DIRECTIONS FOR THIS TASK: Go through the following data and transcribe exactly the stretch of lines from the one holding "Click the right fringe tassels of scarf" to the one holding "Screen dimensions: 205x216", both included.

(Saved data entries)
▼

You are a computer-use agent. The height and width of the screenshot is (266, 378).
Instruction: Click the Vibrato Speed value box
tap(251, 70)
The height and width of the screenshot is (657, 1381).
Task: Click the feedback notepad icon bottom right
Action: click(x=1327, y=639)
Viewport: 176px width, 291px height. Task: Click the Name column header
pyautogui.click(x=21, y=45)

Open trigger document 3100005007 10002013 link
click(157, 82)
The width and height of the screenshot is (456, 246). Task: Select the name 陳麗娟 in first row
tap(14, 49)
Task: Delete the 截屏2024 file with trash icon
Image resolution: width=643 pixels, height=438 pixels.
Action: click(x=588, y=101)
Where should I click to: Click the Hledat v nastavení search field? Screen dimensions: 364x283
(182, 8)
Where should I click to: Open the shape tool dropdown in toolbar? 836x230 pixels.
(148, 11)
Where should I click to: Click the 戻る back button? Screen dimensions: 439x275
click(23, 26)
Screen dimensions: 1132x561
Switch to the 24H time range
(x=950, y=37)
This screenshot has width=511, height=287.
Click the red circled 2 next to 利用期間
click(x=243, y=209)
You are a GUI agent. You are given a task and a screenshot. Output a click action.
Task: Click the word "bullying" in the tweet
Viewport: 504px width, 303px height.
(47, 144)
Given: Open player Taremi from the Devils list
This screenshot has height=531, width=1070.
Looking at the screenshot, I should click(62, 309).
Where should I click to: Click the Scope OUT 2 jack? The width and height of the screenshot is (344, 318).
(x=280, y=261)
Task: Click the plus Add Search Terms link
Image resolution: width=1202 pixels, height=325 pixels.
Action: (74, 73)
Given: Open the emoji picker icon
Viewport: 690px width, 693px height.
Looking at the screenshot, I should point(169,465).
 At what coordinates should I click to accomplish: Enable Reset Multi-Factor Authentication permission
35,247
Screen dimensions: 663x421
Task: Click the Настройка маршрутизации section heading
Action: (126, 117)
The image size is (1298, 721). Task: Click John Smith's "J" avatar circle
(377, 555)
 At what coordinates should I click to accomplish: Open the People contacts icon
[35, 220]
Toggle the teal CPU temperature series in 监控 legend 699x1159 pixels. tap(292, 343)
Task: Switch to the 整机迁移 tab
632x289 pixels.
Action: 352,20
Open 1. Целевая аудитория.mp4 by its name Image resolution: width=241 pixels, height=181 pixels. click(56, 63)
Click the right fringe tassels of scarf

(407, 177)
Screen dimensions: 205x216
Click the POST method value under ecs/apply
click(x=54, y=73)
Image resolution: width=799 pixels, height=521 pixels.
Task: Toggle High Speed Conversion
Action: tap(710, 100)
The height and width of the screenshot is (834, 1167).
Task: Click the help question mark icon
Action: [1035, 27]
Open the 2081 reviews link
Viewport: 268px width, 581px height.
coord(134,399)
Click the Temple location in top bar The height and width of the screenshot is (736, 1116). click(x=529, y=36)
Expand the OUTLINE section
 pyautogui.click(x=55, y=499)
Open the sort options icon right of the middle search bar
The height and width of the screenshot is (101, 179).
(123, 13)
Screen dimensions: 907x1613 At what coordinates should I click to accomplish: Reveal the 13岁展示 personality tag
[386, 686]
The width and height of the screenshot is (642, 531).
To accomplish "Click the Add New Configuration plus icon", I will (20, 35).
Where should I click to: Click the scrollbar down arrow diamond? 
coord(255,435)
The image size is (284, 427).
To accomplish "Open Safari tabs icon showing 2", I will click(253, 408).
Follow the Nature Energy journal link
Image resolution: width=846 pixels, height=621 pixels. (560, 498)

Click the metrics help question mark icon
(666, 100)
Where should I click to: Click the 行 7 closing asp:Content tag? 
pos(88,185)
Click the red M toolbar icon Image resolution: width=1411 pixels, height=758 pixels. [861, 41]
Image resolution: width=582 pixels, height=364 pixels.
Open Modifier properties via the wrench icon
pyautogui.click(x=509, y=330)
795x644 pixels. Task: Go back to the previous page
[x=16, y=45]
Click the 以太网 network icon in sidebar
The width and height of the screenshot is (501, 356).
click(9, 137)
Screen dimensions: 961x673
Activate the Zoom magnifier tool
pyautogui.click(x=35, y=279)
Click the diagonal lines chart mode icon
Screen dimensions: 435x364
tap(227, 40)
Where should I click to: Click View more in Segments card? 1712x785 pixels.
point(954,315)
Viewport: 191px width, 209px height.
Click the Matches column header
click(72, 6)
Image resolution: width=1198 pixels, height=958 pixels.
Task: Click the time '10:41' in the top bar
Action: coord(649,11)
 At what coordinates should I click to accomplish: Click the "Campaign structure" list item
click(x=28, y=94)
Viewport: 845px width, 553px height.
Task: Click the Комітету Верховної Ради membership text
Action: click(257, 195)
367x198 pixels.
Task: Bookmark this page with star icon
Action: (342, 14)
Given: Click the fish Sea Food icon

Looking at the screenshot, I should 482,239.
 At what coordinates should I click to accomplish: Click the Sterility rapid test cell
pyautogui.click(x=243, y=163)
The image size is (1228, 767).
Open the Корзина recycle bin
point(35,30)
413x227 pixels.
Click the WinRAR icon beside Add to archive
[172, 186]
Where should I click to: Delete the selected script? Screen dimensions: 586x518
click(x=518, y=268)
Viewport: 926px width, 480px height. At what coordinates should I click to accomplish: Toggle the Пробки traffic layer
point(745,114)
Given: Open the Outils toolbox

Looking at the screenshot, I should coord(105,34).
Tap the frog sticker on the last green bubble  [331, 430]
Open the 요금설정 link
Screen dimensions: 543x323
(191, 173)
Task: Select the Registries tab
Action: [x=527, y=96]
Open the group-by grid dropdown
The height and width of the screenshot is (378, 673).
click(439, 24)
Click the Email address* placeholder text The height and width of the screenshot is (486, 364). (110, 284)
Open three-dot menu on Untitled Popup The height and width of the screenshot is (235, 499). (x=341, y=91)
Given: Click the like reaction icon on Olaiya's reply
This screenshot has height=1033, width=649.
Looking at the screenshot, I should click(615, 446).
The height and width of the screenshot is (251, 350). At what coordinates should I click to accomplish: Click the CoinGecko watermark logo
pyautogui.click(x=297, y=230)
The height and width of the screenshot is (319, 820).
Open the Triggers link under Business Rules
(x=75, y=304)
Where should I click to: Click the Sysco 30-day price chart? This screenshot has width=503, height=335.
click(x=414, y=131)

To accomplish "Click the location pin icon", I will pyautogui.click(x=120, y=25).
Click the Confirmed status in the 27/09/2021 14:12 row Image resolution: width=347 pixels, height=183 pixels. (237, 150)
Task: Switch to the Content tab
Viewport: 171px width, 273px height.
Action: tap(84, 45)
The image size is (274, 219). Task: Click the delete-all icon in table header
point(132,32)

▲

EXERCISE SOLUTION:
Click the right fringe tassels of scarf

(407, 177)
Screen dimensions: 205x216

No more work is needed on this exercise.